Exercise description
From the line containing "Task: Open HGNC icon in Region View" to the end of the records, print every line exactly, both ends included, and leave out the pictures.

Data supplied

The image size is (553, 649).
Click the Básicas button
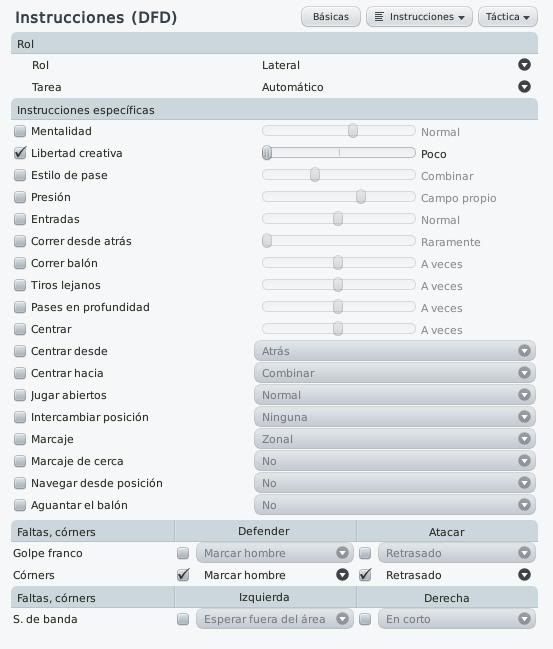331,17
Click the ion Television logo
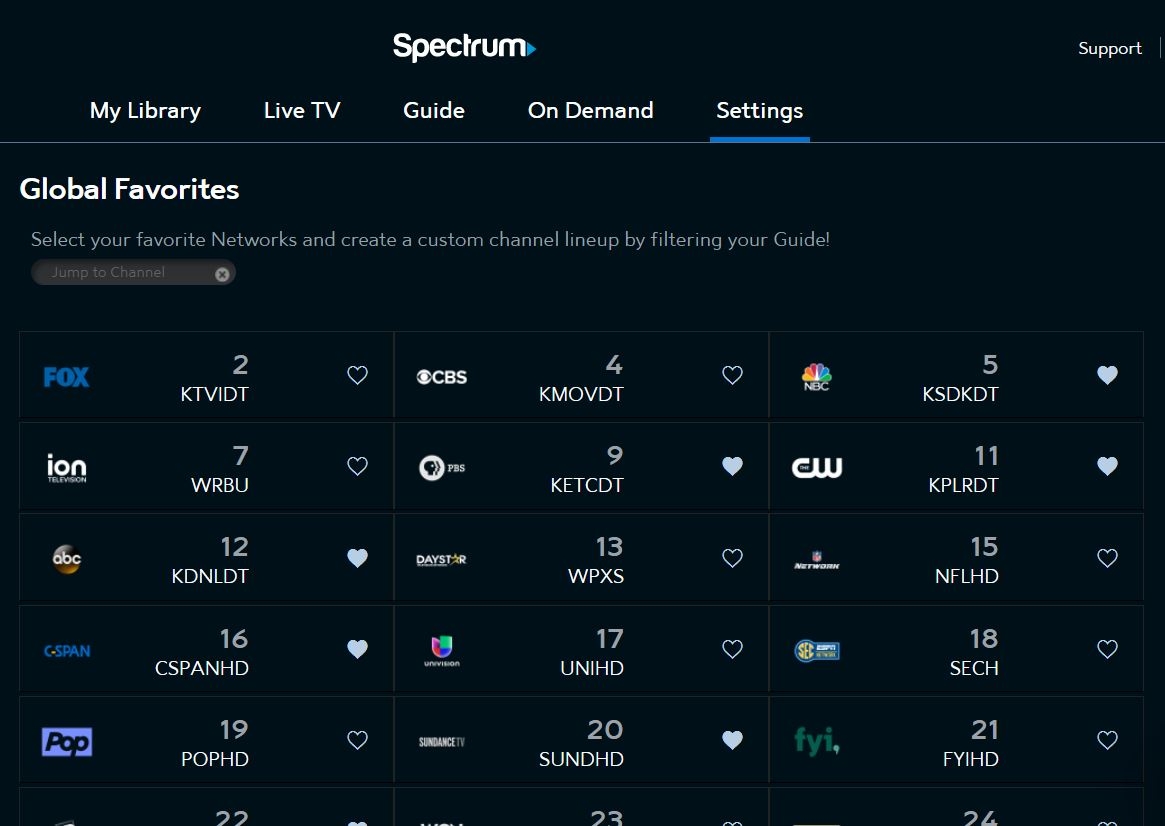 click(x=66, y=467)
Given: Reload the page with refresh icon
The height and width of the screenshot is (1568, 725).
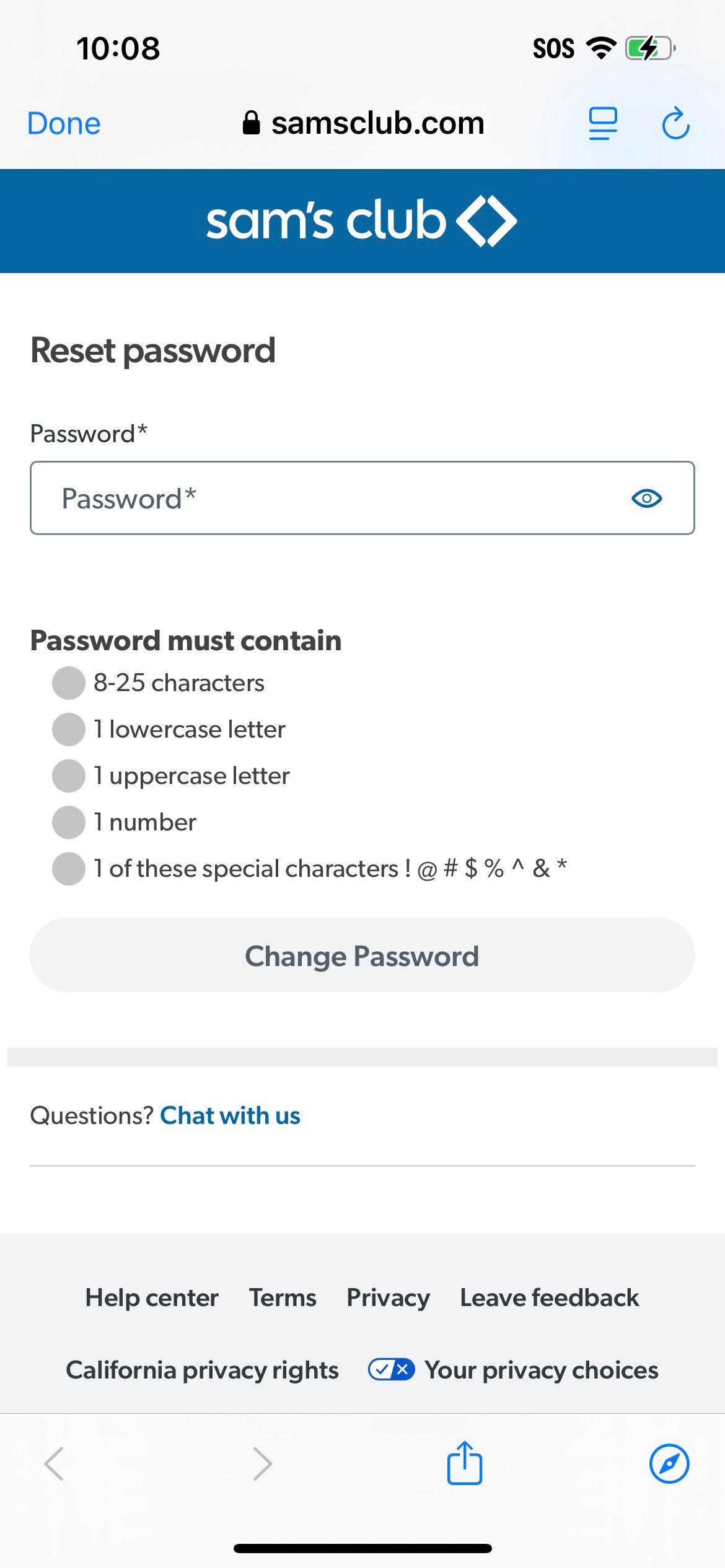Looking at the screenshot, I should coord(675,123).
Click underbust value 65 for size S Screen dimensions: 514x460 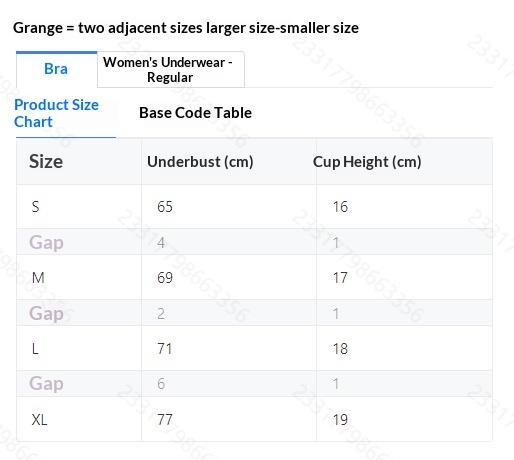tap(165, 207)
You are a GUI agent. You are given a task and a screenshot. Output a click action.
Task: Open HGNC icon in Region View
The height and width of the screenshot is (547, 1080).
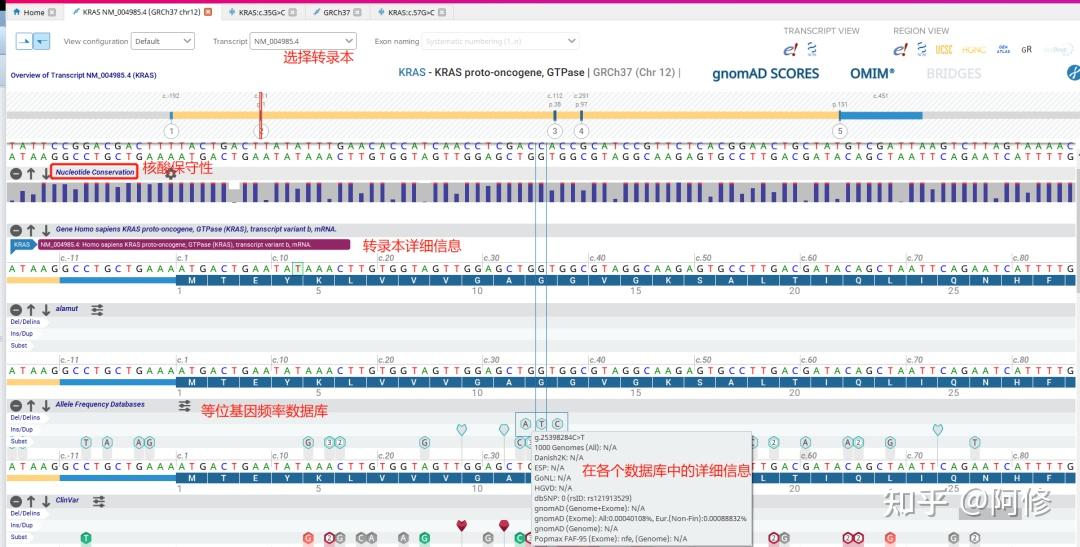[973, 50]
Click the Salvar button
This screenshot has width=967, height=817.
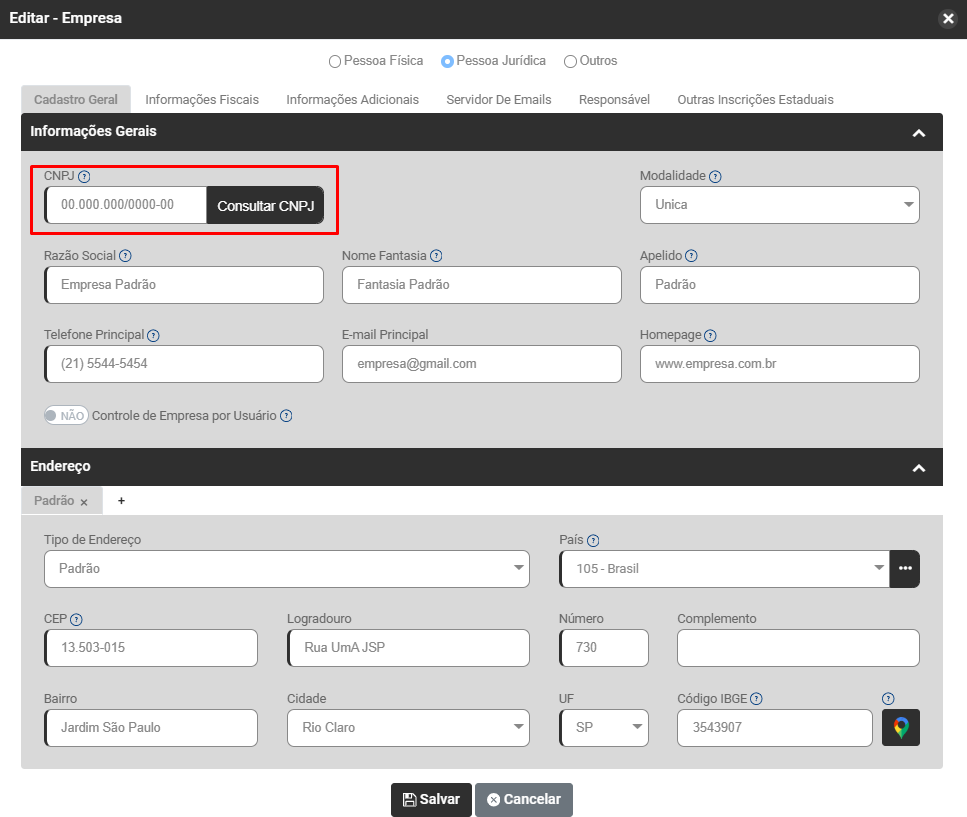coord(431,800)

Response to this task
Task: Open HGNC icon in Region View
The height and width of the screenshot is (547, 1080).
[973, 50]
Click the Salvar button
This screenshot has width=967, height=817.
coord(431,800)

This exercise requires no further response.